# Encoding Points dataset

This notebook covers the encoding steps for **Points_cleaned.csv**  
- **Data Source:** Cleaned CSV file (`Points_cleaned.csv`)  
- **Goal:** Encode categorical features (teams) using **One-Hot Encoding**.  

In [1]:
import pandas as pd
from sklearn.preprocessing import LabelEncoder

## Loading the cleaned dataset

In [2]:
df = pd.read_csv('../Points_cleaned.csv')

In [3]:
df.head()

Unnamed: 0,team,position,gf,ga,gd,points
0,Manchester Utd,1,67,31,36,84
1,Aston Villa,2,57,40,17,74
2,Norwich City,3,61,65,-4,72
3,Blackburn,4,68,46,22,71
4,QPR,5,63,55,8,63


## One Hot Encoding

We’ll apply One-Hot Encoding to **team names** (`team`) since it is a nominal category.  
This creates a new binary column for each team.  

In [5]:
# Show shape before encoding
print("Before one-hot encoding:", df.shape)

# Apply one-hot encoding
df_encoded = pd.get_dummies(df, columns=['team'])

# Show shape after encoding
print("After one-hot encoding:", df_encoded.shape)
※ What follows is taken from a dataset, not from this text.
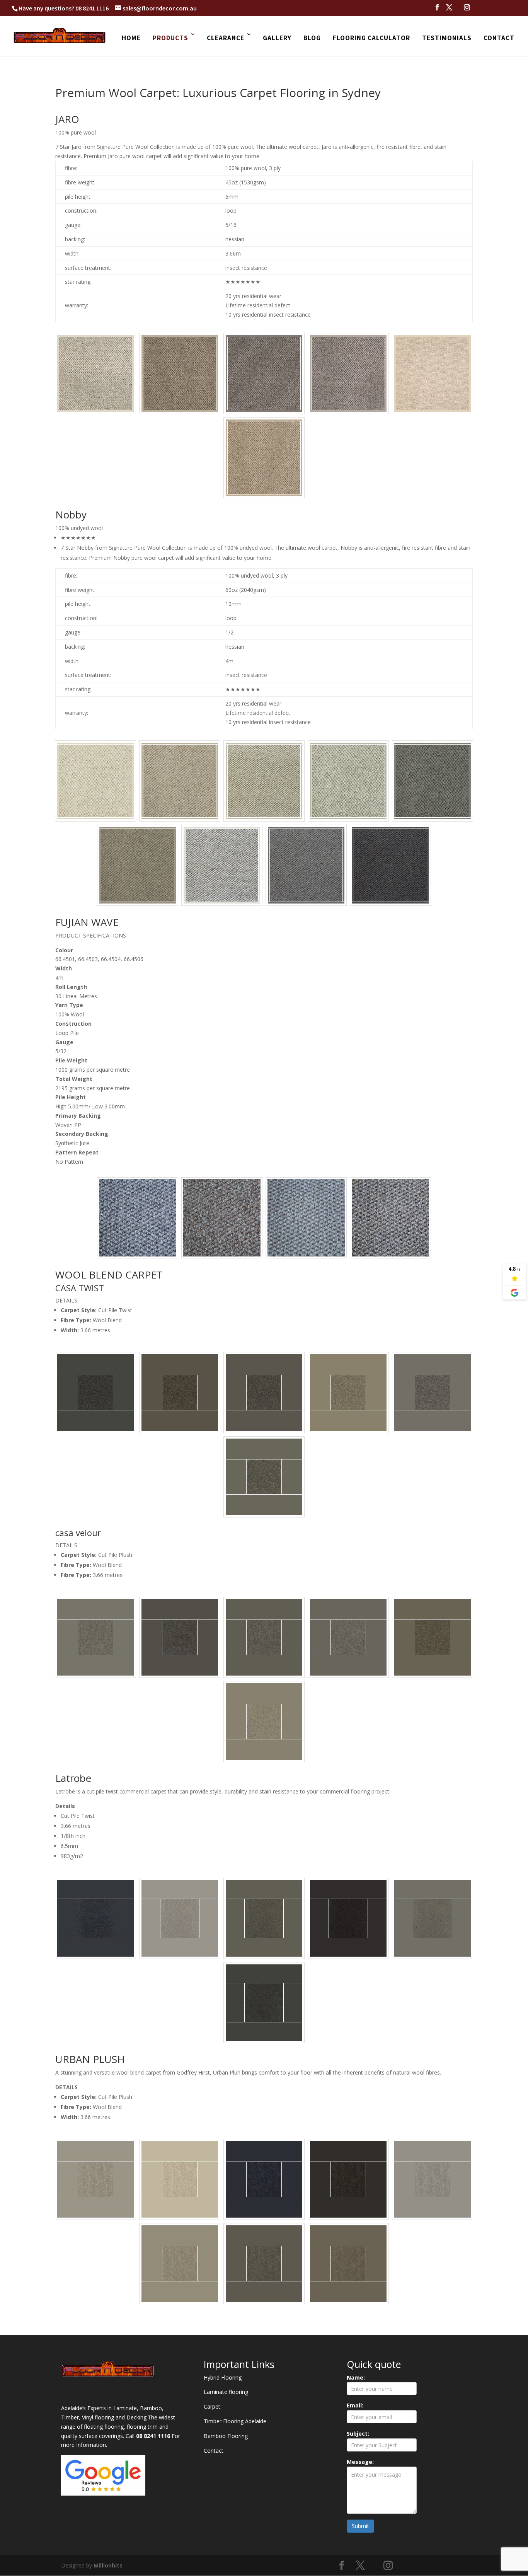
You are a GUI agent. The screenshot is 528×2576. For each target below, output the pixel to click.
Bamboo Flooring (226, 2436)
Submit (360, 2526)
Before one-hot encoding: (646, 6)
After one-hot encoding: (646, 56)


## Preview encoded team columns

In [6]:
# Preview first 5 team one-hot columns
df_encoded.filter(like="team").head()

Unnamed: 0,team_Arsenal,team_Aston Villa,team_Barnsley,team_Birmingham City,team_Blackburn,team_Blackpool,team_Bolton,team_Bournemouth,team_Bradford City,team_Brentford,...,team_Sunderland,team_Swansea City,team_Swindon Town,team_Tottenham,team_Watford,team_West Brom,team_West Ham,team_Wigan Athletic,team_Wimbledon,team_Wolves
0,False,False,False,False,False,False,False,False,False,False,...,False,False,False,False,False,False,False,False,False,False
1,False,True,False,False,False,False,False,False,False,False,...,False,False,False,False,False,False,False,False,False,False
2,False,False,False,False,False,False,False,False,False,False,...,False,False,False,False,False,False,False,False,False,False
3,False,False,False,False,True,False,False,False,False,False,...,False,False,False,False,False,False,False,False,False,False
4,False,False,False,False,False,False,False,False,False,False,...,False,False,False,False,False,False,False,False,False,False


## Saving the encoded dataset

In [7]:
df_encoded.to_csv('../Points_encoded.csv', index=False)